3.6 Editorial Decision-Making

  • Editors consider reviewer comments, methodological quality, ethical compliance, novelty, clinical relevance, reporting quality, and alignment with the journal’s scope when making decisions.
  • Editors are not required to follow the numerical majority of reviewer recommendations if the content of the reviews supports a different decision.
  • Possible editorial decisions include accept, minor revision, major revision, reject with invitation to resubmit, or reject.

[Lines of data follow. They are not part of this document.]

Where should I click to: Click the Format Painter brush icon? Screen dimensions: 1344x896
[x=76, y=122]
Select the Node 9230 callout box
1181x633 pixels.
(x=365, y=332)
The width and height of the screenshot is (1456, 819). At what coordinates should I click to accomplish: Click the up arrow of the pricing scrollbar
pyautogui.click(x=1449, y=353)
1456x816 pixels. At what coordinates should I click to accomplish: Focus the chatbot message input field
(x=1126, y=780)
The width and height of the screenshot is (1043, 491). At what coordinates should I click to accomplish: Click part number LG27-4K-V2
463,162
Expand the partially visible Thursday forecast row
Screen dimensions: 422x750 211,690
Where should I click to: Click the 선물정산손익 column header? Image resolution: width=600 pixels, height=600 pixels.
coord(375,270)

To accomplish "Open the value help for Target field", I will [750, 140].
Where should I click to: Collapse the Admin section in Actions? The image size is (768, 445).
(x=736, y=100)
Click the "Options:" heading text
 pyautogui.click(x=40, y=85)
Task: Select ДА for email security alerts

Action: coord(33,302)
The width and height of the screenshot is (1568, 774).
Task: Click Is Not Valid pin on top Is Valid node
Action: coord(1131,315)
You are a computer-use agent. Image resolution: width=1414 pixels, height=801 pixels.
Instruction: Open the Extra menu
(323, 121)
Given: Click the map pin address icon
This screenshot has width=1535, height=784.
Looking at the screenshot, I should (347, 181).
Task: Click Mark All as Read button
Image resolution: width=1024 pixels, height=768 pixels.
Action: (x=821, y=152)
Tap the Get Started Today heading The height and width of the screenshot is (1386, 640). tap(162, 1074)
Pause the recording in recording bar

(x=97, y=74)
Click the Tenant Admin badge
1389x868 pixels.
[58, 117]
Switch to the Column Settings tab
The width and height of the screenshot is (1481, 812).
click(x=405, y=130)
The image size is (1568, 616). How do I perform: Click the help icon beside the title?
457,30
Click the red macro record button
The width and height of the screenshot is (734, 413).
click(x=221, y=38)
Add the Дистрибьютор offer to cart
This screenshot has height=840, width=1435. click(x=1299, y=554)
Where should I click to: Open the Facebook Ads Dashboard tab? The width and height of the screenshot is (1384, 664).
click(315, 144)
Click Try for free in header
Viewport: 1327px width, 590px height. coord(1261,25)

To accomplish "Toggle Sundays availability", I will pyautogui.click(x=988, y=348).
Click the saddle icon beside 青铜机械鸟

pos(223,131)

3.7 Handling Conflicting Reviews

  • When reviewer recommendations differ substantially, the handling editor evaluates the substance and quality of the reviews.
  • The editor may request clarification from reviewers, invite an additional independent reviewer, consult a section editor, seek statistical or methodological review, or make an editorial decision based on the strength of the evidence provided.
  • Final decisions are made by the editor and are not based solely on the number of favorable or unfavorable reviewer recommendations.

3.8 Revision and Re-Review

  • Authors invited to revise a manuscript must submit a revised manuscript and a point-by-point response addressing reviewer and editor comments.
  • Authors should clearly identify changes made in the revised manuscript when requested by the editorial office.
  • Revised manuscripts may be assessed by the handling editor, returned to the original reviewers, or sent to additional reviewers when necessary.
  • Additional revision rounds may be requested until the editor determines that the concerns have been adequately addressed or that the manuscript is unsuitable for publication.

3.9 Acceptance and Publication

  • Accepted manuscripts proceed to copyediting, layout, author proofing, metadata preparation, and final publication.
  • Acceptance does not remove the journal’s right to correct errors, request clarifications, or address ethical concerns identified before or after publication.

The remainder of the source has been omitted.